Exercise description: Copy the data below exactly, omitting any picture it contains.

Information provided Block Start

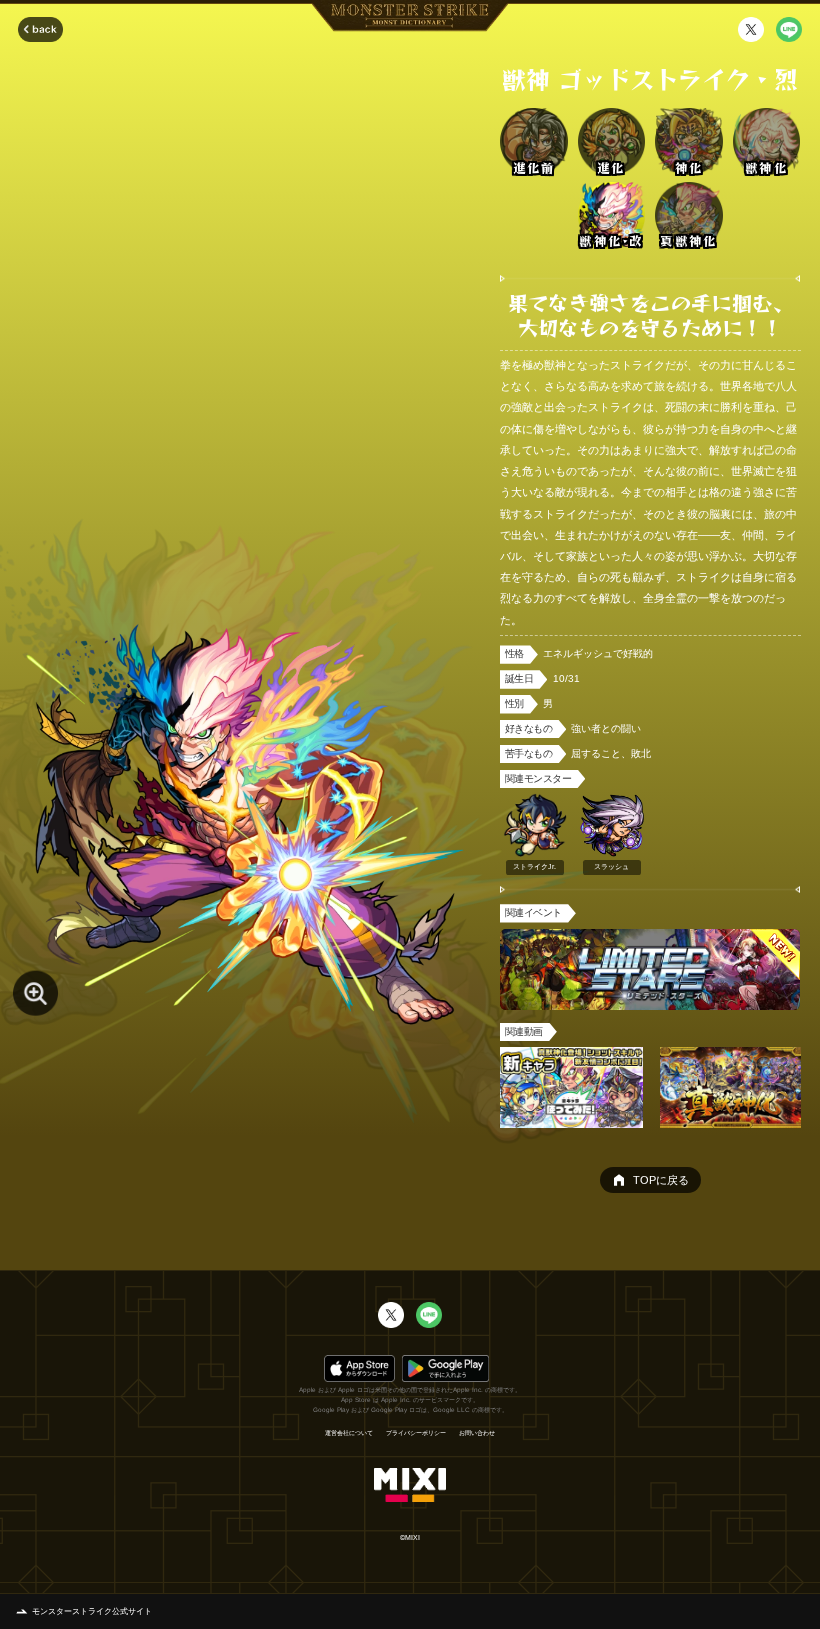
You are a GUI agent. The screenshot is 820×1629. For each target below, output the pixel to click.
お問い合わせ (477, 1433)
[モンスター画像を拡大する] (35, 993)
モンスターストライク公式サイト (92, 1611)
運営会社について (349, 1433)
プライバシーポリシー (416, 1433)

Information provided Block End

Output below:
You are a GUI agent. The screenshot is 820×1629. For each target below, output the pixel to click.
お問い合わせ (477, 1433)
[モンスター画像を拡大する] (35, 993)
モンスターストライク公式サイト (92, 1611)
運営会社について (349, 1433)
プライバシーポリシー (416, 1433)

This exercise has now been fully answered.